Difference between Micro and Macro Economy:
Microeconomics and macroeconomics are two branches of economics that study different aspects of the economy. While microeconomics focuses on individual economic agents such as households, firms, and industries, macroeconomics examines the economy as a whole. Here are the key differences between micro and macro economy:

1. Scope:
- Microeconomics: It deals with the behavior of individual economic units and how they make decisions regarding resource allocation and consumption.
- Macroeconomics: It studies the overall performance and behavior of the entire economy, including factors such as GDP, inflation, employment, and fiscal and monetary policies.

2. Level of Analysis:
- Microeconomics: It takes a bottom-up approach, analyzing the choices and interactions of individuals and firms.
- Macroeconomics: It takes a top-down approach, focusing on aggregate variables and their impact on the economy as a whole.

3. Variables:
- Microeconomics: It examines specific variables such as prices, wages, production costs, market equilibrium, consumer behavior, and firm behavior.
- Macroeconomics: It analyzes variables such as national income, aggregate demand, aggregate supply, inflation, unemployment, and economic growth.

4. Interdependence:
- Microeconomics: It recognizes that individual economic decisions and actions are interdependent and can have an impact on the overall economy.
- Macroeconomics: It considers the interdependence between different sectors and agents in the economy, understanding that changes at the macro level can influence individual economic agents.

Characteristics of Microeconomics:
- Focuses on the behavior of individual economic agents.
- Analyzes the allocation of resources in specific markets or industries.
- Examines how supply and demand interact to determine prices.
- Studies consumer behavior and how it affects the choices individuals make.
- Considers the behavior of firms, including production costs, market structure, and pricing strategies.

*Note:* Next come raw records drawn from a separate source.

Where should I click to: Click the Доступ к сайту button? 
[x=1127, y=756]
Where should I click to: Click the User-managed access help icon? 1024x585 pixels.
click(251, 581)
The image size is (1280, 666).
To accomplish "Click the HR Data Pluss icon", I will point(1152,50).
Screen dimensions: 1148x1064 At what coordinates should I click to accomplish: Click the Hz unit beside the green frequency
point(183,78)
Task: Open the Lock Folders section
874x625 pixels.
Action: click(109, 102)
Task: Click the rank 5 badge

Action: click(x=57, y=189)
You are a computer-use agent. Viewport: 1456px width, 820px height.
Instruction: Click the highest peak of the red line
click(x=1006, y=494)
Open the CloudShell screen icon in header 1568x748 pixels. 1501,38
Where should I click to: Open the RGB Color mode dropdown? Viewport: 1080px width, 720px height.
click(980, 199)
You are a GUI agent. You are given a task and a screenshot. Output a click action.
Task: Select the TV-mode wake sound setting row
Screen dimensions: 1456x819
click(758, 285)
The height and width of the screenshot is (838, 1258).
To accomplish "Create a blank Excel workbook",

Characteristics of Macroeconomics:
- Focuses on the overall performance of the economy.
- Analyzes aggregate variables and their impact on the economy.
- Studies the causes and consequences of economic fluctuations such as recessions and booms.
- Examines the role of government policies in stabilizing the economy.
- Considers long-term economic growth and development.

In conclusion, microeconomics and macroeconomics are two distinct branches of economics that focus on different levels of analysis and variables. While microeconomics deals with individual economic units and specific markets, macroeconomics examines the economy as a whole, including aggregate variables and the impact of government policies.